┌────────
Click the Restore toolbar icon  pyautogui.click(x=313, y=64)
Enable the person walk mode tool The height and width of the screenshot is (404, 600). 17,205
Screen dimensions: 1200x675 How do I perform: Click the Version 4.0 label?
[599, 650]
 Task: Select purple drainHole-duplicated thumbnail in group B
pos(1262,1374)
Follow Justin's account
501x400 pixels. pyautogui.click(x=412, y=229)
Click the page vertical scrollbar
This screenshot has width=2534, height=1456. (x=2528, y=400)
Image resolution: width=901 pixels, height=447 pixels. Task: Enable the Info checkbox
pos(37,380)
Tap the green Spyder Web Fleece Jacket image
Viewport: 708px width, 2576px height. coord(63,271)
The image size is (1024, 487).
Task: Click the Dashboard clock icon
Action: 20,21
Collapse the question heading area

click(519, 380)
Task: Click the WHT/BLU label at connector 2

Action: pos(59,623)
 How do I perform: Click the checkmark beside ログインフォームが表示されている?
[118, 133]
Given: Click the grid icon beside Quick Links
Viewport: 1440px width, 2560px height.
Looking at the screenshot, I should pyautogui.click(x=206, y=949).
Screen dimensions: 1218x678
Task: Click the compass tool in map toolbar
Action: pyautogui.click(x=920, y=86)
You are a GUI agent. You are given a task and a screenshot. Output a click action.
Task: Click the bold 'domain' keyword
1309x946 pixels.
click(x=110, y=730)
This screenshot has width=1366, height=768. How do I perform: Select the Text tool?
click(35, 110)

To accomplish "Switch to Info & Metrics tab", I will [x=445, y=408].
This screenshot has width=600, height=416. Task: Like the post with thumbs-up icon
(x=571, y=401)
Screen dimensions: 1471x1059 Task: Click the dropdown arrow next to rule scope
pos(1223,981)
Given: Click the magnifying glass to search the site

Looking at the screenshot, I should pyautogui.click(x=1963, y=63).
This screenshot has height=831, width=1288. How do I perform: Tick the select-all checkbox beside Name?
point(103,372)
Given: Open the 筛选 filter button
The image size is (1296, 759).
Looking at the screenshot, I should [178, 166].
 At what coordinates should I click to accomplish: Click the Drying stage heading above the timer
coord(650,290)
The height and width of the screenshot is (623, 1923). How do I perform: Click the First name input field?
└────────
▸ WHAT THE EXERCISE ASKS:
Using the material above, reproduce exactly the line that contains "Tap the green Spyder Web Fleece Jacket image" and all lines after it through the last one, and only those.

▸ ANSWER TO THE EXERCISE:
Tap the green Spyder Web Fleece Jacket image
Viewport: 708px width, 2576px height. coord(63,271)
The image size is (1024, 487).
Task: Click the Dashboard clock icon
Action: 20,21
Collapse the question heading area

click(519, 380)
Task: Click the WHT/BLU label at connector 2

Action: pos(59,623)
 How do I perform: Click the checkmark beside ログインフォームが表示されている?
[118, 133]
Given: Click the grid icon beside Quick Links
Viewport: 1440px width, 2560px height.
Looking at the screenshot, I should pyautogui.click(x=206, y=949).
Screen dimensions: 1218x678
Task: Click the compass tool in map toolbar
Action: pyautogui.click(x=920, y=86)
You are a GUI agent. You are given a task and a screenshot. Output a click action.
Task: Click the bold 'domain' keyword
1309x946 pixels.
click(x=110, y=730)
This screenshot has width=1366, height=768. How do I perform: Select the Text tool?
click(35, 110)

To accomplish "Switch to Info & Metrics tab", I will [x=445, y=408].
This screenshot has width=600, height=416. Task: Like the post with thumbs-up icon
(x=571, y=401)
Screen dimensions: 1471x1059 Task: Click the dropdown arrow next to rule scope
pos(1223,981)
Given: Click the magnifying glass to search the site

Looking at the screenshot, I should pyautogui.click(x=1963, y=63).
This screenshot has height=831, width=1288. How do I perform: Tick the select-all checkbox beside Name?
point(103,372)
Given: Open the 筛选 filter button
The image size is (1296, 759).
Looking at the screenshot, I should [178, 166].
 At what coordinates should I click to accomplish: Click the Drying stage heading above the timer
coord(650,290)
The height and width of the screenshot is (623, 1923). How do I perform: Click the First name input field?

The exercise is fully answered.